TASK TO CARRY OUT
Each entry below is to be given again word for word, with no pictures.

PROVIDED MATERIAL

★ ★ ★ ★

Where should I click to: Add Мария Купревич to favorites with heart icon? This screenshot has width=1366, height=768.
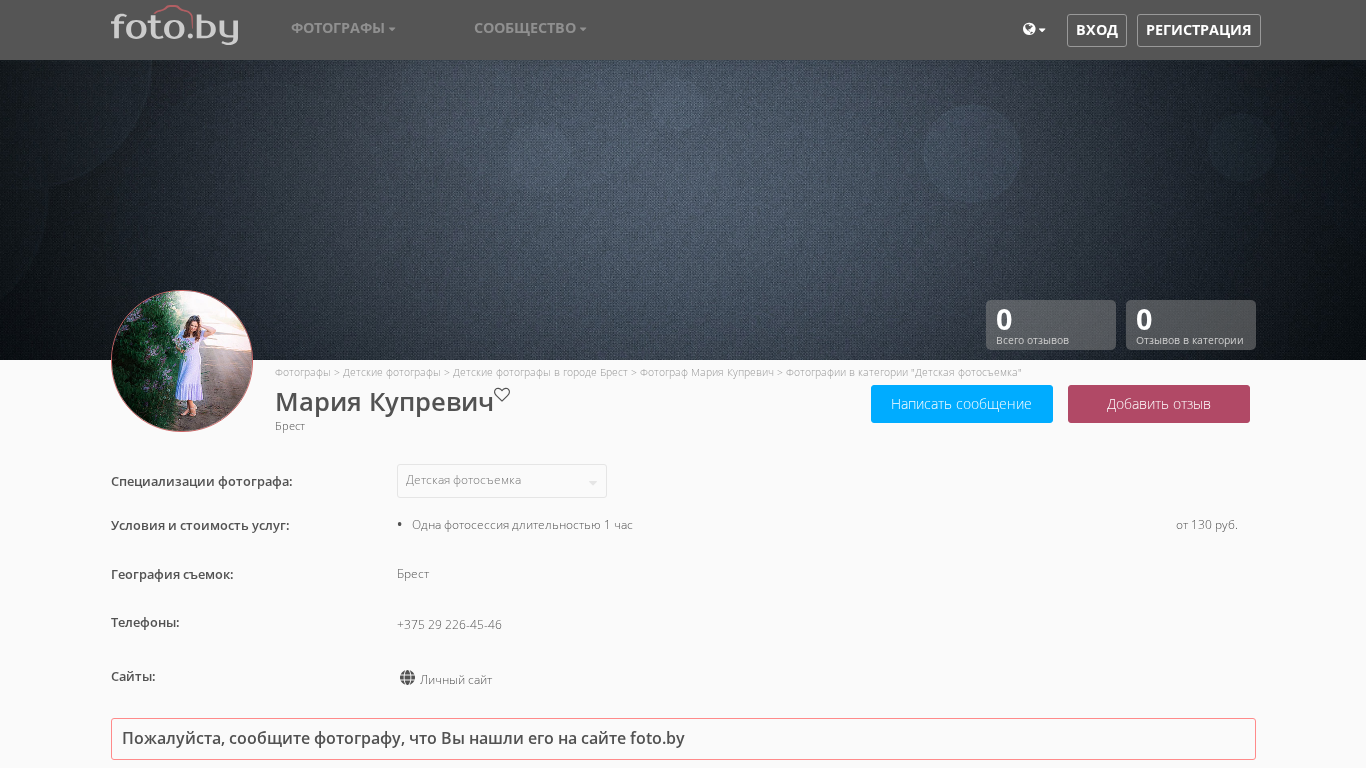click(502, 395)
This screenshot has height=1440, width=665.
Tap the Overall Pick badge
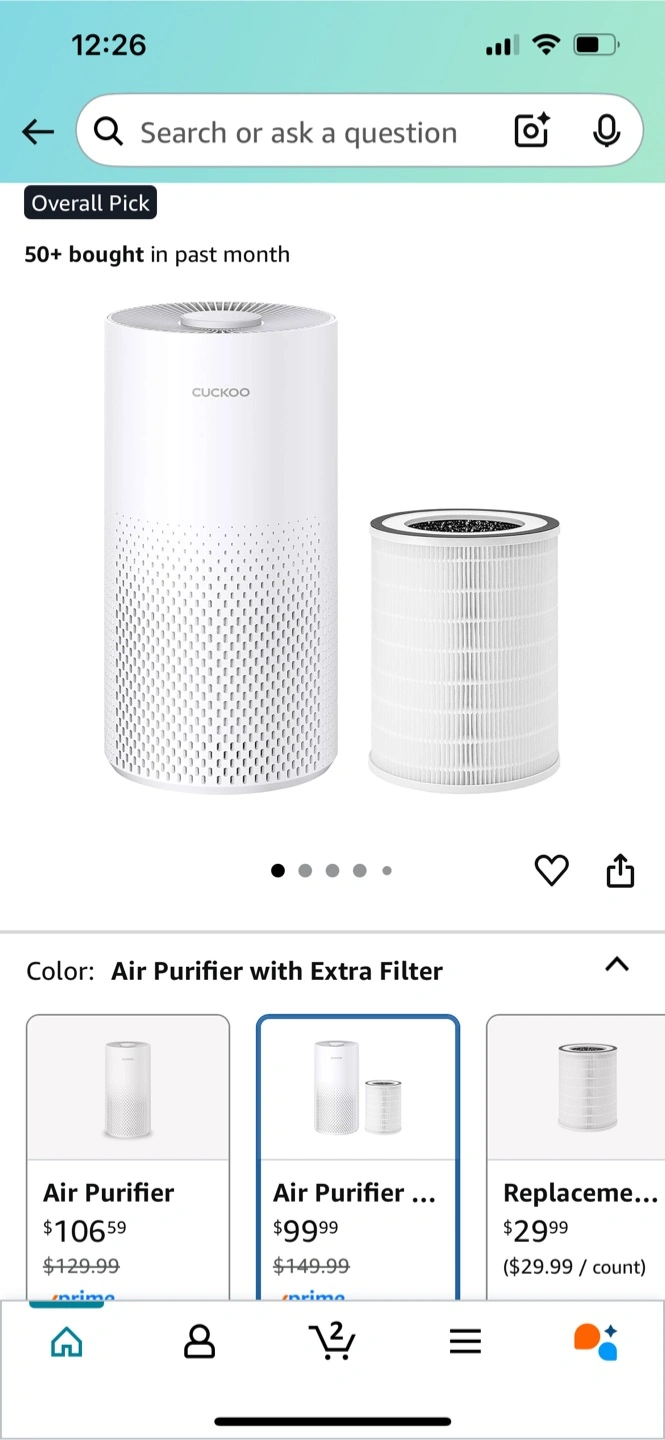click(90, 203)
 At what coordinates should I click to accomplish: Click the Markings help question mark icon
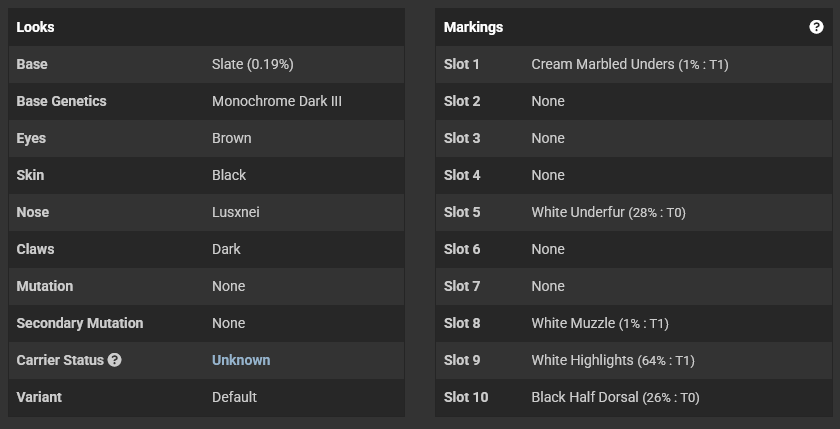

★ ★ ★ ★

TASK OUTPUT
Where should I click to: Add Мария Купревич to favorites with heart icon? This screenshot has width=1366, height=768.
click(502, 395)
This screenshot has height=1440, width=665.
Tap the Overall Pick badge
click(90, 203)
 At what coordinates should I click to accomplish: Click the Markings help question mark icon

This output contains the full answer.